Pulmonologists should take the lead in the management of adults with cystic fibrosis. Considerable efforts in research and education are required to ensure all patients to receive a high standard of care. http://ow.ly/cTCb30n22bF

To the Editor:

The epidemiology and natural history of cystic fibrosis (CF) is changing. Predicted median survival has increased over the past five decades, from less than 12 to more than 45 years in most Western countries, along with an estimated increase of the number of patients: by 20% in children and by 75% in adults, over the period 2010 to 2025 [1]. The number of adults (age ≥18 years) with CF is already larger than the number of children [2, 3]. This is a consequence of improvements in drug therapies and in the management of patients delivered by multidisciplinary teams in specialised CF centres, resulting in prolonged survival; this will be even more pronounced in the future, thanks to the introduction of new CFTR modulators acting on the dysfunctional CFTR protein in epithelial and other cells.

The recent European Respiratory Society (ERS)/European Cystic Fibrosis Society (ECFS) report on the care of adults with CF underlines that lung disease in CF drives most clinical care requirements [4]. Routine ambulatory care is focused on prevention of chronic infection and exacerbations and maintenance of forced expiratory volume in 1 s and quality of life. This is achieved by long term antimicrobial and mucoactive therapies. When exacerbations occur, these require urgent new antibiotic interventions to mitigate further lung injury. Adults with CF also face major complications, from life-threatening respiratory infections, which are often due to antimicrobial resistant organisms such as nontuberculous mycobacteria, non-fermenting Gram-negative bacteria, fungi and viruses, to respiratory failure, lung transplantation and end-of-life management. All of these healthcare needs require expertise from trained respiratory physicians. Therefore, the ERS/ECFS task force strongly recommended that pulmonologists who have had specific training in CF should lead the multidisciplinary teams [4].

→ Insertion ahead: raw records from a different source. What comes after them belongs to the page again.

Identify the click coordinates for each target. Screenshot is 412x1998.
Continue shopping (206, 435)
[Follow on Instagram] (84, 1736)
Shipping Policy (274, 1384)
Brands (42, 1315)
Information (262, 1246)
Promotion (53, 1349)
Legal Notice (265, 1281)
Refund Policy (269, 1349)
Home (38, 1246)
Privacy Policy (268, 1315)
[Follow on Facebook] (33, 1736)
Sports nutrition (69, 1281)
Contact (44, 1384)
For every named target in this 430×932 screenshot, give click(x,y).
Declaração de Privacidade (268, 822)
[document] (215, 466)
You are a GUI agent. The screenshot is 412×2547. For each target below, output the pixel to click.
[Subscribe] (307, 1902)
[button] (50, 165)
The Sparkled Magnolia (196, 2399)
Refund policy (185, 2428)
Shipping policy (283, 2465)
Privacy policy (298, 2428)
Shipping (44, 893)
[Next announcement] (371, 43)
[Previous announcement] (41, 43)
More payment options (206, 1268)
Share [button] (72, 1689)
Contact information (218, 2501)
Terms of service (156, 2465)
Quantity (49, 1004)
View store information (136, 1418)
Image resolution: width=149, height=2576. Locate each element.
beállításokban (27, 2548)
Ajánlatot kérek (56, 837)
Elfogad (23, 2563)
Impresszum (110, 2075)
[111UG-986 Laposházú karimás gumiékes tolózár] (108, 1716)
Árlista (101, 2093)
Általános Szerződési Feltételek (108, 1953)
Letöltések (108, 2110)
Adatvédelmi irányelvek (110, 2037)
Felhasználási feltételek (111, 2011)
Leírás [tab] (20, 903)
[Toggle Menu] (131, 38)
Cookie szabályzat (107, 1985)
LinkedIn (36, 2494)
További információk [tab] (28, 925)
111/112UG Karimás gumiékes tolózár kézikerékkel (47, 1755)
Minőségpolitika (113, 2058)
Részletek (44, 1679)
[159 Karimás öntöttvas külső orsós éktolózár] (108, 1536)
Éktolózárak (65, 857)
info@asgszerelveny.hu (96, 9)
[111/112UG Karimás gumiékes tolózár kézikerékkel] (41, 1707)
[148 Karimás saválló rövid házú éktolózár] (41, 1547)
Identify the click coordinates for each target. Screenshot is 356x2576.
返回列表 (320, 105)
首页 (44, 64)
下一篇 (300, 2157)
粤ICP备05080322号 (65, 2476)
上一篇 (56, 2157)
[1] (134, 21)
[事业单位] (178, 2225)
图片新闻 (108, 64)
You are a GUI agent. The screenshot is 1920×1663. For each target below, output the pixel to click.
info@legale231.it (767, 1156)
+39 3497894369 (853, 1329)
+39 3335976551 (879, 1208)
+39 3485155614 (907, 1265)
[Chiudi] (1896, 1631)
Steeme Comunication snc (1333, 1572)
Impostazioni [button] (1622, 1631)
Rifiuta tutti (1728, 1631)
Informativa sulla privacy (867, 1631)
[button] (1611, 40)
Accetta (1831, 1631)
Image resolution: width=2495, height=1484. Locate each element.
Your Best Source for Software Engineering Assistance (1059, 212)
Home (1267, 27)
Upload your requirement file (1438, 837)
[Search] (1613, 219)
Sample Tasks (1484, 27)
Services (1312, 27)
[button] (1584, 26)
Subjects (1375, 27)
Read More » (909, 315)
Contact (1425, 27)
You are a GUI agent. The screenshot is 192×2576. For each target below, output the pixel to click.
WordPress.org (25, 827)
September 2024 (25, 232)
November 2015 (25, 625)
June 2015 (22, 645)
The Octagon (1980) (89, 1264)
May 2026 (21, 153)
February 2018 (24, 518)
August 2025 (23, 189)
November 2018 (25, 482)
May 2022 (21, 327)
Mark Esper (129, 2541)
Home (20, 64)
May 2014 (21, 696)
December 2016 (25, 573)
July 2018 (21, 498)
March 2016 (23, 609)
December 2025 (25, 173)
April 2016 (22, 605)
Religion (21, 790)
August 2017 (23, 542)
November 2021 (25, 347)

In a recent systematic review on gaps in the evidence for treatment decisions in CF the authors highlighted that most of the evidence gaps are in the respiratory area; however, the word “adult(s)” is cited four times only [5]. Rowbotham et al. [6] recently proposed the 10 top research priorities in CF, based on the James Lind Alliance methodology; none of these are specific for adults.

The new challenges include microbiology, with a very high prevalence of multidrug resistant pathogens, the use of disease modifying modulator drug in adults, including the role of these drugs in transplanted patients, age-related complications (e.g. CF-related diabetes, anxiety-depression, osteoporosis, gastrointestinal cancer, haemoptysis, pneumothorax, atherosclerosis and cardiovascular events), solid organ transplantation, mainly lung transplantation, prognostic scores and end-of-life management. Well-being and mental health is also a critical consideration in dealing with changes and transition related to age and disease progression [7].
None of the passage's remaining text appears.